::: Page text :::

# Canon Rebel XS



## mbroberg

I am in the market for a new camera.  Sam's Club has a Canon Rebel XS (aka D1000) kit for 599.00.  The kit includes 2 lenses (EF 75-300 4-5.6 III lens and EF-S 18-55 IS  lens), 2 GB SD card, Bag, and other accessories.  My search through the forums here seem to indicate that the Rebel is a good camera, but most people talk about the Rebel XT of the XSi rather than the XS.  I looked through www.dpreview.com but frankly, that is written for someone who has a clue about cameras and is all a bunch of gobbelty goop to me.  Does anyone have any opinions about this camera for pen photography?  Of course I would also want to use it for general picture snapping as well.  Thanks.


----------



## Padre

Mike,
I just went through all of this!  I looked at lots and lots of cameras, reviews, prices, etc.

I finally settled on the new Canon T1i.  My reasoning was this: it took great pictures, did HD video, has a good "live view" capability (but not in auto mode) and some other specs were the highest in that price range.  To top it off, in that price range, it has the highest pixel count (purists, please don't jump on me for that.)

I priced them out all over the place including Sam's, BJ's, Costco, etc.  And for the money, I ended up getting it, believe it or not, on Ebay from CCR Camera.

I purchased the extended warranty (even though Consumer Reports says don't).  The package came in two days and it had everything I needed, including a ton of Class 6 SDHC memory (64 gigs worth), two really nice cases, two Canon lenses, etc., etc.

Hope this helps.


----------



## PTownSubbie

Mike,

A quick look at Canon's site and it looks like the differences with the XS and XSi is a slightly smaller MPixel count (10.1 vs 12.2) and the LCD is slightly smaller (2.5" vs 3").

I would think this camera would be a very good camera and the price seems pretty competitive. 

I have the XSi and love it. The wife is wanting to steal it and wants me to buy a new one. I am currently looking at the T2i.

Hope this helps a bit.


----------



## jocat54

Mike I have the same camera and really like it. I got it for Christmas and am still learning how to use it. Don't think you would be disappointed with it.

:::

■ **Work instructions**
- A) Give the usernames of everyone who posted in the thread about the Canon Rebel XS, in the order their posts appear.
- B) According to the thread about the Canon Rebel XS, is each statement true? Answer yes or no for each, quoting the words of the thread that decide it.
(i) PTownSubbie owns an XSi.
(ii) Padre's package took a week to arrive.
(iii) According to PTownSubbie, the XS has a larger LCD than the XSi.
- C) Write the next post in the Canon Rebel XS forum thread, picking up after jocat54's reply.
None of the tasks requires the listing.

::: Data rows :::

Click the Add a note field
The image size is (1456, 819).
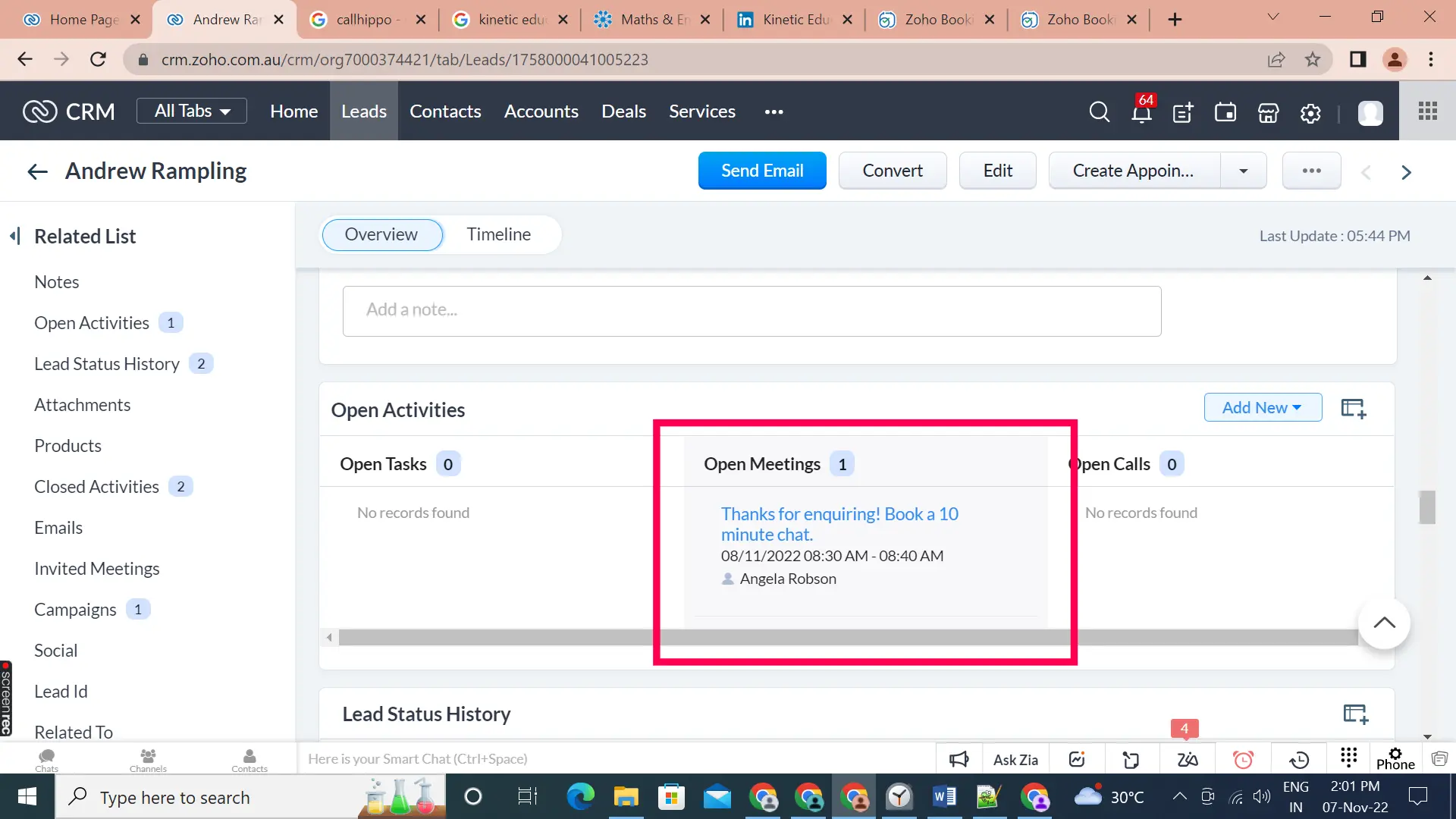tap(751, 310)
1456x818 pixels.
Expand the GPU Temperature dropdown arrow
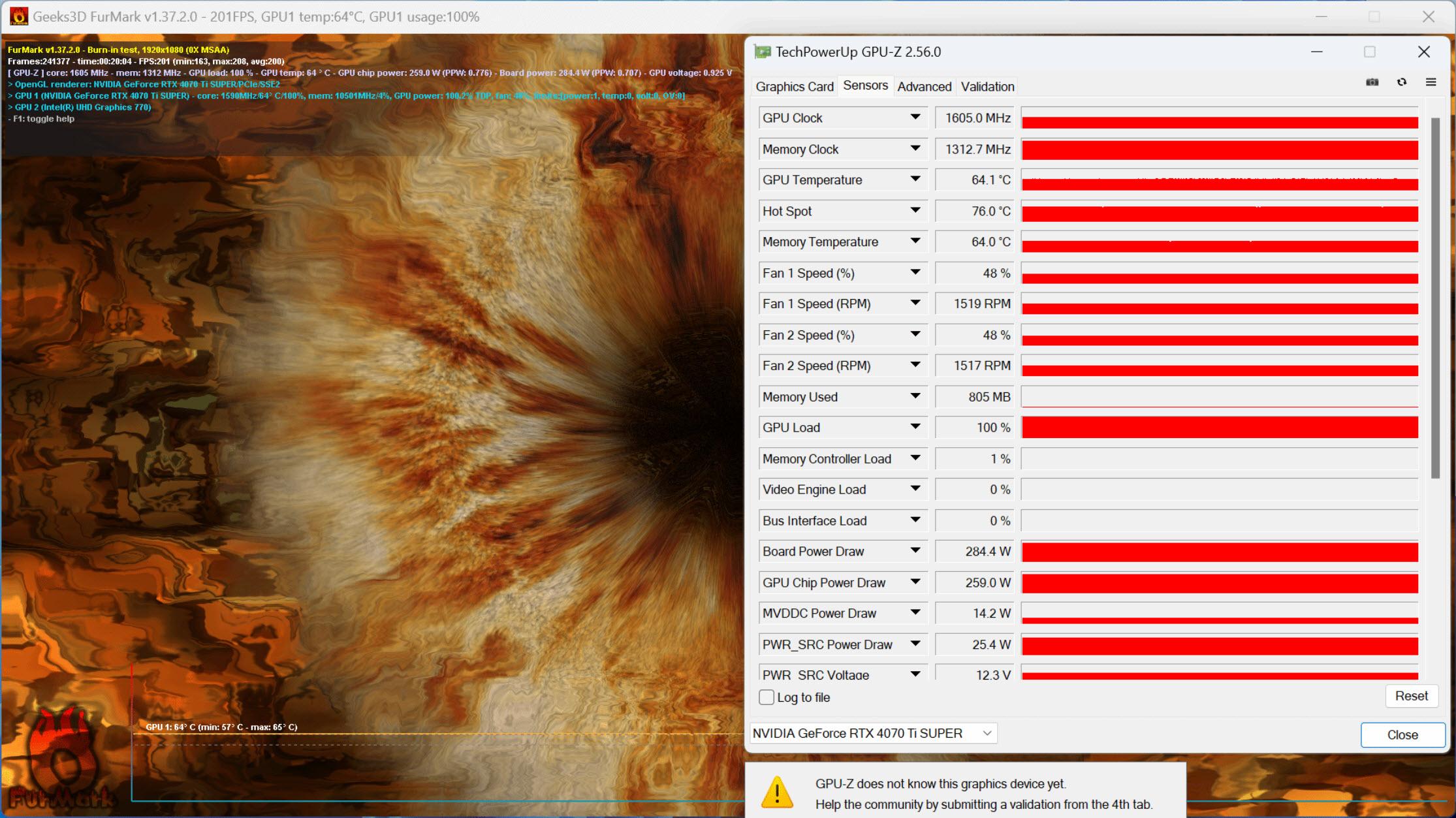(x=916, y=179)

:::

■ **Expected results**
- A) mbroberg, Padre, PTownSubbie, jocat54

- B)
(i) Yes: "I have the XSi and love it."
(ii) No: "The package came in two days"
(iii) No: "the LCD is slightly smaller (2.5" vs 3")"

- C)
----------



## toddlajoie

For the most part, any of these cameras should be more than adequate for pen photos. The difference between 10 and 12 megapixels is rather minor unless you are making huge enlargements (I have made perfectly fine 20x24 inch prints from a 12 megapixel camera, and even some 30x40's...) Your shortcoming is going to be the kit lenses. Typically they are "all around" general purpose lenses that are not made for close-up, macro, or small objects. You may have a hard time getting them to focus close enough for taking your pen photos (people will say you can crop the photos, but I feel that in working with small shiny objects, it is not practical to be 6 or 8 feet away from them, and that distance will increase the surrounding reflections, since you can't get your reflectors/diffusers in close...) I did not check the specs on those specific lenses, but for me with pens, you want to be able to focus at least down to 2 feet, 1 would be better). You will not likely find a kit that has a lens that is going to work for this, so if you're looking for an all-around camera and a pen shooter, I might suggest you look at a single lens kit, and use the extra $$ saved to buy a lens that is going to work for pens, a good prime (i.e. non-zoom) lens in the 50-100 mm range that can focus down to 1 or 2 feet should do fine.


----------



## mbroberg

Thank you everybody for the comments and advice.  Look to see some better pictures from me in the future!!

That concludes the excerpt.